**Yang Perlu Dilakukan**:
[a] Perbarui bagian teks tentang Indeks Risiko Iklim Desa mulai dari "Bayangkan sebuah desa" sampai "Indonesia pada umumnya." dengan mengganti "pupuk organik" menjadi "kompos", lalu tuliskan ulang bagian tersebut.
[b] Tolong tulis lanjutan teks tentang Indeks Risiko Iklim Desa, dimulai setelah kalimat terakhirnya.

**Kutipan Teks**:
***

Sosialisasi Indeks Risiko Iklim Desa (IRID) Menuju Desa Berketahanan Iklim dan Pangan
Ketahanan pangan bukan sekadar tentang beras yang tersimpan di lumbung-lumbung rumah tangga. Ia adalah tentang bagaimana setiap keluarga bisa memastikan bahwa di meja makan mereka, ada makanan yang cukup, bergizi, dan aman konsumsi (tidak ada residu pestisida). Namun, hari ini, kita dihadapkan pada tantangan yang jauh lebih besar daripada sekadar memproduksi beras. Perubahan iklim telah mengubah segalanya. Ini bukan lagi sekadar tentang cuaca ekstrem yang datang dan pergi, melainkan tentang nasib generasi mendatang dan masa depan negeri ini. Jika sektor pertanian gagal, seluruh bangsa akan merasakan dampaknya. Tapi sebaliknya, jika pertanian kita tangguh, bangsa ini akan menang.
Kita tidak bisa lagi memandang perubahan iklim sebagai sesuatu yang jauh dan abstrak. Anomali cuaca sudah terjadi di depan mata. Musim hujan yang tak menentu, kekeringan yang berkepanjangan, banjir yang merendam sawah-sawah subur, hingga ledakan hama dan penyakit tanaman yang semakin sulit dikendalikan. Krisis air menjadi ancaman nyata, sementara regenerasi petani semakin memprihatinkan. Anak-anak muda enggan melanjutkan pekerjaan ini,karena pertanian dianggap tidak menjanjikan.
Di sinilah pentingnya Indeks Risiko Iklim Desa (IRID). IRID bukan sekadar angka atau data statistik belaka. Ia adalah alat yang memungkinkan kita memahami kerentanan setiap desa terhadap dampak perubahan iklim, sekaligus menemukan solusi yang tepat untuk memperkuat ketahanan pangan. Dengan IRID, kita bisa memetakan mana desa yang rawan kekeringan, mana yang rentan banjir, atau mana yang paling terdampak oleh serangan hama. Data ini menjadi fondasi bagi langkah-langkah adaptasi yang lebih terarah.
Bayangkan sebuah desa di mana limbah tidak lagi menjadi masalah, melainkan sumber daya yang bernilai. Di sana, sisa panen dan kotoran ternak tidak dibuang percuma, melainkan diolah menjadi pupuk organik atau bahkan biogas. Petani tidak lagi bergantung pada pupuk kimia sintetis yang harganya terus melambung, tetapi menjadi inovator yang menciptakan solusi dari apa yang ada di sekitar mereka. Di desa itu, pangan tak pernah kurang, karena sistem pertaniannya dibangun dengan prinsip keberlanjutan. Itulah mimpi kecil yang sering hinggap dalam pikiran, sebuah harapan besar untuk Nusa Tenggara Barat (NTB) dan Indonesia pada umumnya.

***

**Entri yang Disediakan**:
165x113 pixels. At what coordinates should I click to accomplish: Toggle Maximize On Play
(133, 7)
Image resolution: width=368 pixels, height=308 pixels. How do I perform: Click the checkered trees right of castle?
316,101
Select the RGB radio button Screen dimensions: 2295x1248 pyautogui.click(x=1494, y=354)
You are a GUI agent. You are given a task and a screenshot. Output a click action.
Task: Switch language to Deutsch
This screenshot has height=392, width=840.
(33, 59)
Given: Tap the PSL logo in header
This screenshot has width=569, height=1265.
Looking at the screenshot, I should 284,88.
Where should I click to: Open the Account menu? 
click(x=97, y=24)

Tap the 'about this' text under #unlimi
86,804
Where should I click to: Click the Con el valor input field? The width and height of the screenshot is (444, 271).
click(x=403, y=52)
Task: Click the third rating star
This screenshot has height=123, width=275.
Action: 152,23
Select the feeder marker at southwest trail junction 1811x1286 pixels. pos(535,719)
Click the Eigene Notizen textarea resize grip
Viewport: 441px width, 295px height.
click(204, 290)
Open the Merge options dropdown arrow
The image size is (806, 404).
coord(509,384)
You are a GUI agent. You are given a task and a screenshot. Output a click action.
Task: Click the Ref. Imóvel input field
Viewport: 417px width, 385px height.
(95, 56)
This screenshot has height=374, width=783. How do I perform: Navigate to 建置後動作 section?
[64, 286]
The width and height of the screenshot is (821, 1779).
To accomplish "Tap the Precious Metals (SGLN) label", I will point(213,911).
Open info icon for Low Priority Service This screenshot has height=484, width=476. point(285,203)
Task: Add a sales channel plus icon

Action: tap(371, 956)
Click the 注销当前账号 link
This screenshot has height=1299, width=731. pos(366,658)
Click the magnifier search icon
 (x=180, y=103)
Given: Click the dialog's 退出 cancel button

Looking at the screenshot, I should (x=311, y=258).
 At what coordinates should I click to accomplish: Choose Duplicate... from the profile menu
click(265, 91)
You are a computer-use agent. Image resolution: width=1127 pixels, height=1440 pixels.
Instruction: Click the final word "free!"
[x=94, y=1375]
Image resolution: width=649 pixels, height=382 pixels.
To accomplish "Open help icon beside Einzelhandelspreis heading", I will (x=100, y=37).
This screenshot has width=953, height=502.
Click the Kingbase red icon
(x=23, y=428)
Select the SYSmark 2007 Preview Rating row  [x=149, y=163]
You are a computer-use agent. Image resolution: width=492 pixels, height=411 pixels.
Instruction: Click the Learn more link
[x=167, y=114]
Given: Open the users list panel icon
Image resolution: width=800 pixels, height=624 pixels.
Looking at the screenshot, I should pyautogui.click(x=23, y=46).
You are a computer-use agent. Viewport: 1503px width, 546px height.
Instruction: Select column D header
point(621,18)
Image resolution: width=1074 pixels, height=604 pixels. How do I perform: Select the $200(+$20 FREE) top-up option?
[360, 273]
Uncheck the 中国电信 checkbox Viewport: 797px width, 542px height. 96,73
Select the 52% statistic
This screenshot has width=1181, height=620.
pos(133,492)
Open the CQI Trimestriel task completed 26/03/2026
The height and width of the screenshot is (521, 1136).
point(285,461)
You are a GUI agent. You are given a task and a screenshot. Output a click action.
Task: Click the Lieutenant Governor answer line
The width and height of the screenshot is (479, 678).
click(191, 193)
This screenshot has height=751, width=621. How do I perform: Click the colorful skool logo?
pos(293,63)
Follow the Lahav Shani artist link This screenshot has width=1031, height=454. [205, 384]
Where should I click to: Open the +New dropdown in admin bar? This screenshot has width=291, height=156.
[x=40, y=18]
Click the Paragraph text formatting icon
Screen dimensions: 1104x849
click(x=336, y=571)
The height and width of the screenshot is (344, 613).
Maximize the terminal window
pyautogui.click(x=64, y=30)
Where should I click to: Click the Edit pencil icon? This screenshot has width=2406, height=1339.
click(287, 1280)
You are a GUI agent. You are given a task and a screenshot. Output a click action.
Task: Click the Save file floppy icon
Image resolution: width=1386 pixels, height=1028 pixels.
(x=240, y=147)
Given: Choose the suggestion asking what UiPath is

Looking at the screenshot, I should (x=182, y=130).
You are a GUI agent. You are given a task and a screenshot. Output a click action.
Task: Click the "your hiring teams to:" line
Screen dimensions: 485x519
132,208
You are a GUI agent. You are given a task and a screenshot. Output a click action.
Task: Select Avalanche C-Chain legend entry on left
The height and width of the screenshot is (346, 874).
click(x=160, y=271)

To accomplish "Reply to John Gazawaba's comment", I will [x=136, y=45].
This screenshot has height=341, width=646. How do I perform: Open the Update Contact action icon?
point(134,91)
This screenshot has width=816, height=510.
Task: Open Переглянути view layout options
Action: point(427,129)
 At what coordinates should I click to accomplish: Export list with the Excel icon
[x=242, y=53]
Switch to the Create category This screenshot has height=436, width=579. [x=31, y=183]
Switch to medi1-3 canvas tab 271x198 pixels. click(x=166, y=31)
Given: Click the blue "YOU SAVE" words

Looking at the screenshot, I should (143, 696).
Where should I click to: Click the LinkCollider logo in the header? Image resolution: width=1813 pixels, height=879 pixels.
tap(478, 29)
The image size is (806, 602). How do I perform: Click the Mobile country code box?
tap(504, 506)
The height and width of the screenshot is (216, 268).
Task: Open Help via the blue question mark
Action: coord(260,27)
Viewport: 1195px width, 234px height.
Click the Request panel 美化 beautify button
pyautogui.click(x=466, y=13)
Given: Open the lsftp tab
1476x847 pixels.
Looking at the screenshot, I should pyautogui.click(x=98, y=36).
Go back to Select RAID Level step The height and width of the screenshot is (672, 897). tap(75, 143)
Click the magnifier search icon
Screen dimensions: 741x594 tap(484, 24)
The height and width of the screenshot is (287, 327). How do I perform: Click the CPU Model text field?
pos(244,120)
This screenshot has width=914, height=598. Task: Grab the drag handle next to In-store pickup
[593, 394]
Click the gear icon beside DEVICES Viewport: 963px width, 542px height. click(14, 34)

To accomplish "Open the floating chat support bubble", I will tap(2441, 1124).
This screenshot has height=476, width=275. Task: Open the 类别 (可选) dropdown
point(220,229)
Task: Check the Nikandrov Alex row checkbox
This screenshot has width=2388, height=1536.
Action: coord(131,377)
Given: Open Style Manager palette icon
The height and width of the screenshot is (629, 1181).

***

**Jawaban yang Diberikan**:
[a]
Bayangkan sebuah desa di mana limbah tidak lagi menjadi masalah, melainkan sumber daya yang bernilai. Di sana, sisa panen dan kotoran ternak tidak dibuang percuma, melainkan diolah menjadi kompos atau bahkan biogas. Petani tidak lagi bergantung pada pupuk kimia sintetis yang harganya terus melambung, tetapi menjadi inovator yang menciptakan solusi dari apa yang ada di sekitar mereka. Di desa itu, pangan tak pernah kurang, karena sistem pertaniannya dibangun dengan prinsip keberlanjutan. Itulah mimpi kecil yang sering hinggap dalam pikiran, sebuah harapan besar untuk Nusa Tenggara Barat (NTB) dan Indonesia pada umumnya.

[b]
Mimpi ini lahir dari kegelisahan. Sektor pertanian, di satu sisi, adalah penyangga kehidupan, tetapi di sisi lain, ia juga menyumbang emisi yang memperparah perubahan iklim. Penggunaan pupuk dan pestisida kimia secara masif tidak hanya mencemari tanah dan air, tetapi juga meningkatkan biaya produksi yang membebani petani. Jika kita bisa mengolah limbah pertanian dengan bijak, kita tidak hanya menyelamatkan lingkungan, tetapi juga menghemat biaya produksi. Ini adalah solusi yang menguntungkan bagi bumi sekaligus bagi kantong petani. Langkah kecil yang terkadang sering kita spelekan tapi berdampak besar.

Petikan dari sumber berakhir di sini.